- _Exercise prompt_
Where the records below have a line with "will", that line is to be copied.

Dataset entries
'''

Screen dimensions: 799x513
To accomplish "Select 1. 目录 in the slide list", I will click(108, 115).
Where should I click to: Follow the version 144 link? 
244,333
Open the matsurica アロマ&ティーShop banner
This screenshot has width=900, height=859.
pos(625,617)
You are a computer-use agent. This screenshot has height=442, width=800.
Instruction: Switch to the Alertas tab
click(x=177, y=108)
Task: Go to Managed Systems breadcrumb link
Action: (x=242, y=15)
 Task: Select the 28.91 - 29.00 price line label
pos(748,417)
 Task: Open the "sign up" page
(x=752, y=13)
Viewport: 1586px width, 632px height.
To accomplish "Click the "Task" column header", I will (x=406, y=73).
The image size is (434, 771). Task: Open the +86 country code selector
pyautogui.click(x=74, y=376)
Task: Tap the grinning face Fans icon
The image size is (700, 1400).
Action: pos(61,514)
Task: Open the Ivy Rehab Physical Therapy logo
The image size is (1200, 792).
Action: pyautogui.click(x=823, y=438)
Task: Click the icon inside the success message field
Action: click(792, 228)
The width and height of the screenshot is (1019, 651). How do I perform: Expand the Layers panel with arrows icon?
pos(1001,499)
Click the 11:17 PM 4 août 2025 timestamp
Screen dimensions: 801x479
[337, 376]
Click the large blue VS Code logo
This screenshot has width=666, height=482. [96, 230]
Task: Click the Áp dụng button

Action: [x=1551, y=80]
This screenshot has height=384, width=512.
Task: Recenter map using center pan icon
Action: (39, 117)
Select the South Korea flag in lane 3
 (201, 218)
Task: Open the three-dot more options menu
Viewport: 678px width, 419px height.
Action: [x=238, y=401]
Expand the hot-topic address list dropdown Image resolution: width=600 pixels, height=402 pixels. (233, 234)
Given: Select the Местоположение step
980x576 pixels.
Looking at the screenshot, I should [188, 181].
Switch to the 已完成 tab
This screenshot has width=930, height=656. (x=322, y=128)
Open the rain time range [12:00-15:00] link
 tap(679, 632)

'''

- _Response below_
To accomplish "Select 1. 目录 in the slide list", I will click(108, 115).
To accomplish "Click the "Task" column header", I will (x=406, y=73).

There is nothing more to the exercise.